A user friendly mutation testing framework for .NET, would convince me to integrate it into a CI pipeline. Maybe only execute it in a nightly build, for critical components.
Scientist.NET
I first heard about Scientist.NET on Pluralsight, then later learned on .NET Rocks that Phil Haacked is the author that ported it to .NET.
The idea here is to test code refactorings in a live system with real data. So you would make a change, but still keep the original code in place. Then you call both the original and the new piece of code via Scientist (result of original is used, result of new is recorded for comparison and discarded). This goes into production.
Now Scientist collects the results of both pieces of code and after a period of time, you can validate that the refactored code returned the same results under real use and did not introduce any unexpected behavioral changes.
I was almost completely sold, until I understood that of course, you have to ensure there are no unwanted side effects. Since you executing the same action twice, albeit with different versions, it’s up to you not to duplicate the impact.

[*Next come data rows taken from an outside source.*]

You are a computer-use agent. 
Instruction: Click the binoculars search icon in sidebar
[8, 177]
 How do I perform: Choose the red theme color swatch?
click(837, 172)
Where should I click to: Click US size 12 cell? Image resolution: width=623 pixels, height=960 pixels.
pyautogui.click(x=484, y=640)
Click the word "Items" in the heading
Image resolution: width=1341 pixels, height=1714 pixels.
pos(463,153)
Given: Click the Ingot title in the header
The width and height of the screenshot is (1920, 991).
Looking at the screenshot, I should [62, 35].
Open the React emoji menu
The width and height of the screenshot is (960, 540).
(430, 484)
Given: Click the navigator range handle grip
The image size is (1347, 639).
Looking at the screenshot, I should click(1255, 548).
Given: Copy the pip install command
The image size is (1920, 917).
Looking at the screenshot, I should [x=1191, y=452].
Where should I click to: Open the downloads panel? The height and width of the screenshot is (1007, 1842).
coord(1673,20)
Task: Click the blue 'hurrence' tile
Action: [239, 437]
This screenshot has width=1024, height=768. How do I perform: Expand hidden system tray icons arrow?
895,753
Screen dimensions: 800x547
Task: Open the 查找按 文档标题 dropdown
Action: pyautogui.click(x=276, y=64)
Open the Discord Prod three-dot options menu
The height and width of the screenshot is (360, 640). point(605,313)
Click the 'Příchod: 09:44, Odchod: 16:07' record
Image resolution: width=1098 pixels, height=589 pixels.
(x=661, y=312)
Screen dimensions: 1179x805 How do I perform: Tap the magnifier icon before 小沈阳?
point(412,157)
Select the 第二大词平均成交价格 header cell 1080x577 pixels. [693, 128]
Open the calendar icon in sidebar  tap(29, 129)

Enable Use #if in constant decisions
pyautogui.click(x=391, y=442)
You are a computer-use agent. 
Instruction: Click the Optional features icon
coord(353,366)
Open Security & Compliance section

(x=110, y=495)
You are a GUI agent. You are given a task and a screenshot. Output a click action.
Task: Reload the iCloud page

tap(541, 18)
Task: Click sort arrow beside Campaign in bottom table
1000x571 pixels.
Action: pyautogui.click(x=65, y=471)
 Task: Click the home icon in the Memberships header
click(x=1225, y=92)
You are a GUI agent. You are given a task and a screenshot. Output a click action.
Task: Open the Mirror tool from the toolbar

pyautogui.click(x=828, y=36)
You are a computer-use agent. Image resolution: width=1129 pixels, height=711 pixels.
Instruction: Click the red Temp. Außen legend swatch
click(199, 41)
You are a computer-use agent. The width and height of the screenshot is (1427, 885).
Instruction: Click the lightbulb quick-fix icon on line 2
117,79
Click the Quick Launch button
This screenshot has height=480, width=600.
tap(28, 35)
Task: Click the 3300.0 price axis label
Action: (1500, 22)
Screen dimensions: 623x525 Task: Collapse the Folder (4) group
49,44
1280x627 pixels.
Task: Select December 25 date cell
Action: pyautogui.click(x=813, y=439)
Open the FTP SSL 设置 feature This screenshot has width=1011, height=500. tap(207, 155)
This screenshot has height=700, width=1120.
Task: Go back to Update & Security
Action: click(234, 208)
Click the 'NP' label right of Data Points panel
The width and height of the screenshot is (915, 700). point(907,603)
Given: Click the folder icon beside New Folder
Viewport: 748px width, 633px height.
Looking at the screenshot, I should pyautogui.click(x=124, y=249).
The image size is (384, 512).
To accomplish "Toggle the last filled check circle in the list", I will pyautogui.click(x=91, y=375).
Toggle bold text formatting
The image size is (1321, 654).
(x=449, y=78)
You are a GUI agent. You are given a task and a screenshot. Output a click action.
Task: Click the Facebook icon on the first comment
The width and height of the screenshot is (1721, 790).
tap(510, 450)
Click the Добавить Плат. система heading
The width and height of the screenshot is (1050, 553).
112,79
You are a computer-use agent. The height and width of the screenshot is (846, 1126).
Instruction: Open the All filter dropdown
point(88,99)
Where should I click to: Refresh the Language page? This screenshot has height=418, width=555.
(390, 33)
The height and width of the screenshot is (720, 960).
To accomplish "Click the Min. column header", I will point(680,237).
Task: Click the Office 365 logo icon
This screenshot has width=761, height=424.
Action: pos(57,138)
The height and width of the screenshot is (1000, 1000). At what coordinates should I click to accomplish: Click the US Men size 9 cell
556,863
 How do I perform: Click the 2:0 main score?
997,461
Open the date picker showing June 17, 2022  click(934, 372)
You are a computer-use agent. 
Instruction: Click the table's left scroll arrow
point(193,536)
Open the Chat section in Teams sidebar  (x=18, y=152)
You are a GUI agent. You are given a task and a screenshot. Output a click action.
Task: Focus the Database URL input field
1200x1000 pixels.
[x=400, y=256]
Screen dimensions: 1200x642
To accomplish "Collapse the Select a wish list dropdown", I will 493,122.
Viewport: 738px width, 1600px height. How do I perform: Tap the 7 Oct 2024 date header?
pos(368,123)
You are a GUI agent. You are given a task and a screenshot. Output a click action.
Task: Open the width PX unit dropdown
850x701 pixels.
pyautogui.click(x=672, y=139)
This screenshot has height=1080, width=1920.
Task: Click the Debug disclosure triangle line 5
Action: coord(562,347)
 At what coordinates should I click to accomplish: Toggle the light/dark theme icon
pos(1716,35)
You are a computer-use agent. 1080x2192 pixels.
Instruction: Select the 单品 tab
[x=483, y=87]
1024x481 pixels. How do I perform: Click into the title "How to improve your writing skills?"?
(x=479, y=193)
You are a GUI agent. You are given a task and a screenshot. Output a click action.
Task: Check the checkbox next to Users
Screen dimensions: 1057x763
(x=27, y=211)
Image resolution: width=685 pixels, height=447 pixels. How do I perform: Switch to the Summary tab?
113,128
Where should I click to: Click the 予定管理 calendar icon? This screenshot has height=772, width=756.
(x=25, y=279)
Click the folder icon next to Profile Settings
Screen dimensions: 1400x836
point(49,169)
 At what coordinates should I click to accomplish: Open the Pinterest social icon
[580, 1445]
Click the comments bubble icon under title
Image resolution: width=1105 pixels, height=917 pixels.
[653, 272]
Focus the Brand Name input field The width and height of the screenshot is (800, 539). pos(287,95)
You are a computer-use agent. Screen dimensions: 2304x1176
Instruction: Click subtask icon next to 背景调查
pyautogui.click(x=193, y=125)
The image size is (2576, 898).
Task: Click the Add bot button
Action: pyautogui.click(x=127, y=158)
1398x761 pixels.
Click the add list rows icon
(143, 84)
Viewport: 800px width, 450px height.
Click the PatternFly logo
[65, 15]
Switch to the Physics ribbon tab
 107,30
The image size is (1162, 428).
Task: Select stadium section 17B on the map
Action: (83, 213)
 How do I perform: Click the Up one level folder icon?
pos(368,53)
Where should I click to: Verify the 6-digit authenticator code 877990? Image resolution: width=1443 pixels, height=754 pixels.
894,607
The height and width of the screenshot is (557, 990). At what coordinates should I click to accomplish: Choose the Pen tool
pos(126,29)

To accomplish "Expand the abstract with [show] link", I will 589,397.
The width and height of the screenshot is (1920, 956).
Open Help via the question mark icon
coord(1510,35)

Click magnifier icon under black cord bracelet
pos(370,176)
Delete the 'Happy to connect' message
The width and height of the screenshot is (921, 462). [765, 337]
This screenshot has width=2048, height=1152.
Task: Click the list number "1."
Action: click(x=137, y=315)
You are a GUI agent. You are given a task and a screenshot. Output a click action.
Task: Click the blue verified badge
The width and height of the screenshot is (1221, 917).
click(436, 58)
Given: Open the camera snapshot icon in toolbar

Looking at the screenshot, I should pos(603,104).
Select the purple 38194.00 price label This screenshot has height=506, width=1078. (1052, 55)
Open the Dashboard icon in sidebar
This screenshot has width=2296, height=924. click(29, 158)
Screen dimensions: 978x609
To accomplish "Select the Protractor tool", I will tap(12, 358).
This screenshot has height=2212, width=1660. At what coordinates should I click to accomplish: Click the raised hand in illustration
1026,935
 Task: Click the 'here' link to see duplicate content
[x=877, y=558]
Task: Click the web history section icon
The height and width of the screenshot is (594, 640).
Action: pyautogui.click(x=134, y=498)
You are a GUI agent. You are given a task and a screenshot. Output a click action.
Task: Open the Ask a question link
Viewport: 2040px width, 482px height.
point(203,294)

So this would work great for purely CPU bound calculations, but other than that you need to pay attention. Thing is, this is typically an approach I would want to use in legacy code, which are traditionally an entangled mess where database access is spread over long methods.
Property based testing
I heard this before but it didn’t stick. After a presentation on the subject it did. Here the approach is to describe the expected behavior as properties, instead of writing them out in tests.
The advantage is, this allows the computer to write the tests. The computer can then generate hundreds or thousands of test cases, that all validate that your business logic acts as you specified in the properties. Kind of reminds me of Pex, which became IntelliTest I guess.
But this post is getting way longer than I intended, so I suggest to check out the presentation for a proper introduction. From the three different approaches to testing here, this is the one I’m most interesting in pursuing. FsCheck seems like the framework to get started with in .NET, so gonna give that a try soon!